Hast du den Anwalt mal gefragt, ob du seine Sachen aufbewahren musst? Gibt es da keine Fristen oder sowas? das ist ja wirklich lästig. Dinge mit denen man sich gar nicht beschäftigen mag. Genauso wie das Ding mit dem Schlüssel. Nach all dem, was bei euch schon passiert ist, würde mich das wohl immer etwas beunruhigen.
Leid tut es mir für die Kinder. Die stehen ja so zwischen den Stühlen. Ich kann sie schon verstehen, ist ja der Papa. Egal was er getan hat. Kinder sind loyal. Aber ich denke auch das wird sich irgendwann ändern. Er tut zumindest alles dafür.
Ich hoffe die Lage beruhigt sich bald bei euch wieder. Es klingt zumindest alles sehr zeitraubend. Aber deine Kinder werden es dir danken(und du dir selber auch).
Ich finde es noch immer erschreckend, wie sehr eine Familie unter der Sucht eines einzelnen leiden kann. Auch lange nach der Trennung noch.
Uns geht es gut. Ich habe mich mit dem Ex-Mitbewohner gut arrangiert. Er reißt sich zusammen, wenn wir uns sehen.
Nur das eine Mal, als die Kinder bei ihm waren, war er stockbesoffen. Ich muss mir da noch überlegen, wie ich das in Zukunft handhaben werde. Es bleibt abzuwarten, wie sich sein Trinkverhalten entwickelt.

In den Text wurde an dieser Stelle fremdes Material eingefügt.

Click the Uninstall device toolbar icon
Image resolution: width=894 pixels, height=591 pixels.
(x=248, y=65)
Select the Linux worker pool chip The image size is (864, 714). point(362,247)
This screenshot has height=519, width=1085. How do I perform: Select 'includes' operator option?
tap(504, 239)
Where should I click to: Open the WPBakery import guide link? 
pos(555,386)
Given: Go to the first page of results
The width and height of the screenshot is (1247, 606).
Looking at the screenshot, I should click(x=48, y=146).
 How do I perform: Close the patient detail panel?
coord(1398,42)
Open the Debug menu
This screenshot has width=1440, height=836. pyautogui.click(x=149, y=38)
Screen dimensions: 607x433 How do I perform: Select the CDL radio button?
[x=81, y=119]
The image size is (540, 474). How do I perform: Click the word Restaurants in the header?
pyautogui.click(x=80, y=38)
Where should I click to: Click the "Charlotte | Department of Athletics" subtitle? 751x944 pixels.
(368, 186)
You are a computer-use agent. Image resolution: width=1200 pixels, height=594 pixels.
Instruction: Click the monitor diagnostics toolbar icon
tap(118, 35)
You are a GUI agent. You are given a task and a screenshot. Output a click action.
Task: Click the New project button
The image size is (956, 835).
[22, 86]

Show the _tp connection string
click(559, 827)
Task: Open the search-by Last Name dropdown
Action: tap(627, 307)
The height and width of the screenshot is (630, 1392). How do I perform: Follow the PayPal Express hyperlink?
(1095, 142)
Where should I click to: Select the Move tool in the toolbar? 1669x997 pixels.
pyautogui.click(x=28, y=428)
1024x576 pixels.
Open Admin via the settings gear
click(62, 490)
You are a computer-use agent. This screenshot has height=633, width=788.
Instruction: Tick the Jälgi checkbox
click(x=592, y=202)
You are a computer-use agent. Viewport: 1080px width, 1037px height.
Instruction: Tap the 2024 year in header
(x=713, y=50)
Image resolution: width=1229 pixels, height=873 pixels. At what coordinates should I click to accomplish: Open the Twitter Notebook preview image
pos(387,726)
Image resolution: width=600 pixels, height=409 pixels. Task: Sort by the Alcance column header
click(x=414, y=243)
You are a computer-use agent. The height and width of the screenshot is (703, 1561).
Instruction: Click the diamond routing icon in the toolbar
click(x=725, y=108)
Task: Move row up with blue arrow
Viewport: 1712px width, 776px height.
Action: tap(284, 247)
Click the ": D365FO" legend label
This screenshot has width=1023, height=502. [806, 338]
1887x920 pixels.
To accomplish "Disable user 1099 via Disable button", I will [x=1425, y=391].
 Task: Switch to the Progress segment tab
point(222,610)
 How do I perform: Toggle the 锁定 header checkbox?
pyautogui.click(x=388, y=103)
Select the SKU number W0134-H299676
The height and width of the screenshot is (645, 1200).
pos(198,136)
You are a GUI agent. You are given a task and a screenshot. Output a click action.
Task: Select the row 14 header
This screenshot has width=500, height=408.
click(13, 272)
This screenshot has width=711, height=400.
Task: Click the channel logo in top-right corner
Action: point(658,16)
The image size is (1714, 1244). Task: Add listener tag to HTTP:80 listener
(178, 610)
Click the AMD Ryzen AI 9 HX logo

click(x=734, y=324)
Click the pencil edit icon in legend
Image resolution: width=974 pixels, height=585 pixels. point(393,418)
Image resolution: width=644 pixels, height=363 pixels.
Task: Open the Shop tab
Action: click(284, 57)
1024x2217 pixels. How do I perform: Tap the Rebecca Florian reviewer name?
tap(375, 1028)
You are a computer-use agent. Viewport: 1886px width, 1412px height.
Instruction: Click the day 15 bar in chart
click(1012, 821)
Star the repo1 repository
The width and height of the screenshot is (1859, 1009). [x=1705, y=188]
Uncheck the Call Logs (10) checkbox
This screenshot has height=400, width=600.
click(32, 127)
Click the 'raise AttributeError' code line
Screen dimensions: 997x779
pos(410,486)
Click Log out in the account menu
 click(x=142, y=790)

Insgesamt muss ich sagen, fühle ich mich endlich wieder wie ein normaler Mensch. Also meistens. Der Alkohol hat keinen so hohen Stellenwert mehr in unserem Leben, aber er ist immer wieder präsent. Das Erlebte kann man nicht so einfach vergessen. Und bei den Kontakten die wir haben, schaue ich immer ganz genau hin, höre hin wie sein Zustand gerade ist. Sowas kann man nicht abschalten.